Q2: Are there examples of L’Hôpital’s Rule that produce infinity as an answer?
Yes. For instance,
[
\lim_{x \to 0^+} \frac{1}{x^2} ] blows up to \(\infty\), but that one doesn’t need L’Hôpital. A better example is [ \lim_{x \to 0^+} \frac{\ln x}{x - 1}.
]
As \(x \to 0^+\), \(\ln x \to -\infty\) and \(x - 1 \to -1\), so the whole fraction goes to \(+\infty\). L’Hôpital isn’t required, but you can confirm behavior by differentiating if you first rewrite the expression near \(x = 1\). The key point: L’Hôpital helps you clarify infinite behavior; it doesn’t force everything to be finite.

Q3: What’s a common mistake when using examples of L’Hôpital’s Rule on exams?
Two big ones: using it when the form isn’t 0/0 or ∞/∞, and forgetting to re‑evaluate the limit after differentiating. Always check the form first, then apply the rule, then check the new limit.

Q4: Do I always have to use L’Hôpital if I see 0/0?
No. Many 0/0 limits are easier with algebra or trigonometric identities. For example,
\(\lim_{x \to 2} \frac{x^2 - 4}{x - 2}\) is faster by factoring. But having several examples of L’Hôpital’s Rule in your head helps when algebra gets messy.

Q5: Where can I study more real examples of limits and L’Hôpital’s Rule?
You can explore open course notes from universities such as MIT OpenCourseWare, or search for calculus resources through Harvard University and the National Library of Medicine. Many of these sources include worked examples and problem sets you can practice with.

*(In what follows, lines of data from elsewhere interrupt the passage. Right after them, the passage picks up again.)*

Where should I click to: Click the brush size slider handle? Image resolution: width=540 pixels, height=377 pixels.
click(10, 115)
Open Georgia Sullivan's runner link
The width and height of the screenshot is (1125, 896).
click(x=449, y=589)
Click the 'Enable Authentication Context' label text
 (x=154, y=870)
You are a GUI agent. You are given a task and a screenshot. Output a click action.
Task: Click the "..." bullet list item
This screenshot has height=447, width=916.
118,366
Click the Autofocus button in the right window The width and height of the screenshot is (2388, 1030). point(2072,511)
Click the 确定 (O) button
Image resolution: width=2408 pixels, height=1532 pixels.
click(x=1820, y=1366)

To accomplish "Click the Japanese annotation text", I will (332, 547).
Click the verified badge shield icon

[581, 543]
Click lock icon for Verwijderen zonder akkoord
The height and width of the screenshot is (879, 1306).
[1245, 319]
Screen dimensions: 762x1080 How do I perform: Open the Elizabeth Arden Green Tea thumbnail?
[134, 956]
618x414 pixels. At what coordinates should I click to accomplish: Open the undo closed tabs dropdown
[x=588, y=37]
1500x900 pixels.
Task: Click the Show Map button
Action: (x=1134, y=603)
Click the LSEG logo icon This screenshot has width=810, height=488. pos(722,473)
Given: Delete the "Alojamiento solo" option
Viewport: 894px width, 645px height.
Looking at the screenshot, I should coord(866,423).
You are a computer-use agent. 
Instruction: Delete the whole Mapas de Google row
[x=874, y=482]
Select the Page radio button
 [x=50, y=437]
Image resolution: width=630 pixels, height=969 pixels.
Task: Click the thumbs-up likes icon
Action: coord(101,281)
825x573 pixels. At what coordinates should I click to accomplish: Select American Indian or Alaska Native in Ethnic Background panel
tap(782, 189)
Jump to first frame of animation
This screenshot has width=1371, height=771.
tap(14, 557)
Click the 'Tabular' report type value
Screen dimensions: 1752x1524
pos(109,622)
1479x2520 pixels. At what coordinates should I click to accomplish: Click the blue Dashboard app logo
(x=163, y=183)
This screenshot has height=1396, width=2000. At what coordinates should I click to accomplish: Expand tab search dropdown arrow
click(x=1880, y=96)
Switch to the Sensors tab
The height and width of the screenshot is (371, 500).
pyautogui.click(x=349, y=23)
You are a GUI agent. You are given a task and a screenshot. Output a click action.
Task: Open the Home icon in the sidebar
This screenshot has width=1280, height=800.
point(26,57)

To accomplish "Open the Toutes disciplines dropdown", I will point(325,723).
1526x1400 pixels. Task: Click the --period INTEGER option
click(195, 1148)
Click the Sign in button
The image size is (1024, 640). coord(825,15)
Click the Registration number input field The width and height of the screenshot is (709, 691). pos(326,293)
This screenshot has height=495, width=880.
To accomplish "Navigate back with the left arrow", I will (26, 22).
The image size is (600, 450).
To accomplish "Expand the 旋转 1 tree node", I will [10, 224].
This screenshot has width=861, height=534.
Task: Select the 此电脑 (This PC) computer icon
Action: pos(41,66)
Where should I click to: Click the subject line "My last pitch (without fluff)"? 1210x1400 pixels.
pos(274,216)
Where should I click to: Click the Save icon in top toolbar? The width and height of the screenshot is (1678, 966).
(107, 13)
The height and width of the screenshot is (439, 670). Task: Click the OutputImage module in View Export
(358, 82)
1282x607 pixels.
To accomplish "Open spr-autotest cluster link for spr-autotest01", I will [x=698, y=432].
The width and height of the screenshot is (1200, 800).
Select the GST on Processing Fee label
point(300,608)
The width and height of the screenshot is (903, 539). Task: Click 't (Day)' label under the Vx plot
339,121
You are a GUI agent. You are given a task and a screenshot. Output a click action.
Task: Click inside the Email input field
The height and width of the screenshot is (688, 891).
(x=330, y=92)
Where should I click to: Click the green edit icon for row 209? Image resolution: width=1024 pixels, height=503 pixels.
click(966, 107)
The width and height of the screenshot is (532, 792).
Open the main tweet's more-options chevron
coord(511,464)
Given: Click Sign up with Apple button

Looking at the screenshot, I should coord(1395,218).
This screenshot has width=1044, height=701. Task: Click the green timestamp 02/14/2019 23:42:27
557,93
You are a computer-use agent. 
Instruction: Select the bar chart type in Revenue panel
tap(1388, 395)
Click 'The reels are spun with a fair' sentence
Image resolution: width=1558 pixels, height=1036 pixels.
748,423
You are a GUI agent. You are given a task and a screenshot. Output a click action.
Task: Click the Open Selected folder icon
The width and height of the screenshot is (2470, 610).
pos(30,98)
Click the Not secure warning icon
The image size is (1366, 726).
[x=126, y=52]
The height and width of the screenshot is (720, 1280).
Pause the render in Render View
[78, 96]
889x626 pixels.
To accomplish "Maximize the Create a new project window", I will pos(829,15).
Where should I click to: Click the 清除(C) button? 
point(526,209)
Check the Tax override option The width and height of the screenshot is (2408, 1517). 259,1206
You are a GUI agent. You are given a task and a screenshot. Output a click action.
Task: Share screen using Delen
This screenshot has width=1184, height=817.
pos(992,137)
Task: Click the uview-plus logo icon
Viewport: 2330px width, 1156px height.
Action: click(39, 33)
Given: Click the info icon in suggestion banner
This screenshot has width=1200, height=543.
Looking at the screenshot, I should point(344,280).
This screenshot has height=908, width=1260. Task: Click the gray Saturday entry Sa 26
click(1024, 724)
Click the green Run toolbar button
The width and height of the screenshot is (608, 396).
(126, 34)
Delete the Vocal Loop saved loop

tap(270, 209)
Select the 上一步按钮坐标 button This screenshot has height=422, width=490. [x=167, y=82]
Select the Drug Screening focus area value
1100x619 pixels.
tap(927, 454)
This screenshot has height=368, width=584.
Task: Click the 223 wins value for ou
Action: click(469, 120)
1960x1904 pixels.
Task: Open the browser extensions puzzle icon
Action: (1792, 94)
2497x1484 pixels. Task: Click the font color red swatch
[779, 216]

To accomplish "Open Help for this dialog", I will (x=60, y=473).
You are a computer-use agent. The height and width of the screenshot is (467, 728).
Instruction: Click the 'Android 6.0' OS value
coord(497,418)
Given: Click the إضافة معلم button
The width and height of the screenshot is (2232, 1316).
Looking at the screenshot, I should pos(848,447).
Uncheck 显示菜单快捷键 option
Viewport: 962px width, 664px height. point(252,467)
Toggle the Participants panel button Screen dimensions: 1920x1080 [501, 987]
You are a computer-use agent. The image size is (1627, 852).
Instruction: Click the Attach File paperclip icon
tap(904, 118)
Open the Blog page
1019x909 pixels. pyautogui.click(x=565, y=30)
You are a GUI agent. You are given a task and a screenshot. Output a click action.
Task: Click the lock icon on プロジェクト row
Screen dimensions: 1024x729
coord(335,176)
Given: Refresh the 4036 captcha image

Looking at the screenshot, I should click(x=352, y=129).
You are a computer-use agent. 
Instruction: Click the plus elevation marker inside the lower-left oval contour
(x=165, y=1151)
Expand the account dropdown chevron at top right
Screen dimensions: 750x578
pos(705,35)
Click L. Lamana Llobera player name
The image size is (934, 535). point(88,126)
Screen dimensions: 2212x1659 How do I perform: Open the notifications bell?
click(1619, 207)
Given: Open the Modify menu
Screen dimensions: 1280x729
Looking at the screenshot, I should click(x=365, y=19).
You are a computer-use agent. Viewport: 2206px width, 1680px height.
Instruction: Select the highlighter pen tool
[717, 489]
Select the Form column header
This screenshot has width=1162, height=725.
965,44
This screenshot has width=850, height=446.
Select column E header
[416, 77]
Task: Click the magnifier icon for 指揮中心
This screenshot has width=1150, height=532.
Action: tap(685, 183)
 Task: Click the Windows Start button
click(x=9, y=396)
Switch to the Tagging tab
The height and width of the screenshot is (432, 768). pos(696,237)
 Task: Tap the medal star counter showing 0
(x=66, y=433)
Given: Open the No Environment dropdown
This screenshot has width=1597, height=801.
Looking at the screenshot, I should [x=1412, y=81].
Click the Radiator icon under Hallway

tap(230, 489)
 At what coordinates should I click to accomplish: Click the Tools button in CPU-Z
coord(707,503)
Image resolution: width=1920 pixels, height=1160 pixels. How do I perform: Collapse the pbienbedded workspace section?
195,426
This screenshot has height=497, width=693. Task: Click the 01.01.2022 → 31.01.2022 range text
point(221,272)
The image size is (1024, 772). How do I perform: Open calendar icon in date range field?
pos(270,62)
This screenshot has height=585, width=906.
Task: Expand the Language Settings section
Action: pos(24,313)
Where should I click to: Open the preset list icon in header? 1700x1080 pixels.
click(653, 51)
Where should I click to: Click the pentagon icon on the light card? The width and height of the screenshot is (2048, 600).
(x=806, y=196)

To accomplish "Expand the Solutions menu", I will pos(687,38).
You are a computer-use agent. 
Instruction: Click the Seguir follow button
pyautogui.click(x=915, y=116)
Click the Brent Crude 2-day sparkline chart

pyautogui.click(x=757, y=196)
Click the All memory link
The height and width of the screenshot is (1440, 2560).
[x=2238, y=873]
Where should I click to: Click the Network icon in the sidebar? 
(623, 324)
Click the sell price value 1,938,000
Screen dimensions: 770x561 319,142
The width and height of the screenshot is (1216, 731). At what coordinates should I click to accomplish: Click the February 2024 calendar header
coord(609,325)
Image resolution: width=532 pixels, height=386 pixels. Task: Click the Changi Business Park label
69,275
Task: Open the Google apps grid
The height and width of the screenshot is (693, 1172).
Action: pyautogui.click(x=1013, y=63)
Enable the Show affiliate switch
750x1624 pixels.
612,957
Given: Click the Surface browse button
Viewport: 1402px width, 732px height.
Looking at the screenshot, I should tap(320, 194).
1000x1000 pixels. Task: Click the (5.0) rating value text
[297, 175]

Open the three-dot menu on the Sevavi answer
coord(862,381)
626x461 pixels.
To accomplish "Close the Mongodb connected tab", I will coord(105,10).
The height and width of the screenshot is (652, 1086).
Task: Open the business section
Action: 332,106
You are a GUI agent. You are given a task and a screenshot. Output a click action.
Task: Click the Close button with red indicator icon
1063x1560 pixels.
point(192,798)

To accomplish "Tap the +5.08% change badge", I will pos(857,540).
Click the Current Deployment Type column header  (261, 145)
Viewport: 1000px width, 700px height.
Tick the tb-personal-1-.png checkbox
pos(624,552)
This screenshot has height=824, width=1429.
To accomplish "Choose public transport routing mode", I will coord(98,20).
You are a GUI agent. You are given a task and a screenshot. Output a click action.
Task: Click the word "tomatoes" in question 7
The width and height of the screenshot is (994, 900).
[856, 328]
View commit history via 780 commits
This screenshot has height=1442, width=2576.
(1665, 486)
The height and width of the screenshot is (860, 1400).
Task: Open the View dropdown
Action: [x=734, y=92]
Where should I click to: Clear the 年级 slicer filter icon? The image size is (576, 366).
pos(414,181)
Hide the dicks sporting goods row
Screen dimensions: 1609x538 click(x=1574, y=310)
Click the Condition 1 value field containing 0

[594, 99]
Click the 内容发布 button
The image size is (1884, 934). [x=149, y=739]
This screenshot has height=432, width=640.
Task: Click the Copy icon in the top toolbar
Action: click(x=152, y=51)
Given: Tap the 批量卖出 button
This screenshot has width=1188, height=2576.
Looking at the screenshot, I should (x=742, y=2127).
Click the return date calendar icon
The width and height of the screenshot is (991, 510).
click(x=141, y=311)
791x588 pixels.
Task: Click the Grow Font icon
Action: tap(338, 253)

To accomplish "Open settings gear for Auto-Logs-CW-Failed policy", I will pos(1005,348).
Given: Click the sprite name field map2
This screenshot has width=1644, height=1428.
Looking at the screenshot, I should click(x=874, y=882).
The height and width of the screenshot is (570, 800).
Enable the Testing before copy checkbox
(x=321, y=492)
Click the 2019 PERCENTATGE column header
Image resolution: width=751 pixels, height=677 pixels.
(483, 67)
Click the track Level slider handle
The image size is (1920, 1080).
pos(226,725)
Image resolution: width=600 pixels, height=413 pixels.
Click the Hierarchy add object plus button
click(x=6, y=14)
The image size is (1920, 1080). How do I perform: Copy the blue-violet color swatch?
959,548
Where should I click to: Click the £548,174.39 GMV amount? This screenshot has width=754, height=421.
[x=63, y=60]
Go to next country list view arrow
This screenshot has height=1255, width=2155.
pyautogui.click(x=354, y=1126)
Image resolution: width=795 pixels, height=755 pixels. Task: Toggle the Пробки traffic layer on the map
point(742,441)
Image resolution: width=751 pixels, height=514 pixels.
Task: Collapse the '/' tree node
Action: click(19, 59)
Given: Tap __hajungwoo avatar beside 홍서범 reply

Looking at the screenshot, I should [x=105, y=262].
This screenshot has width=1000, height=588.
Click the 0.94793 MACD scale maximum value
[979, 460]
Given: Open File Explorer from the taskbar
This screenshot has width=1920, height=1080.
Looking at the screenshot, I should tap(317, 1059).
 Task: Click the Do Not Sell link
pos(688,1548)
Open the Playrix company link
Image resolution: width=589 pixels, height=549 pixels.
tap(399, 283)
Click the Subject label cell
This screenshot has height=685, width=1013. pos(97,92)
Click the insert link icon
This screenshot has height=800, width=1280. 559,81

If you keep these examples of L’Hôpital’s Rule—3 practical examples at the start plus the extra ones we explored—you’ll have a solid pattern library in your head. The more you practice recognizing 0/0 and ∞/∞ forms, the more automatic L’Hôpital’s Rule will feel, and the less intimidating those strange‑looking limits will become.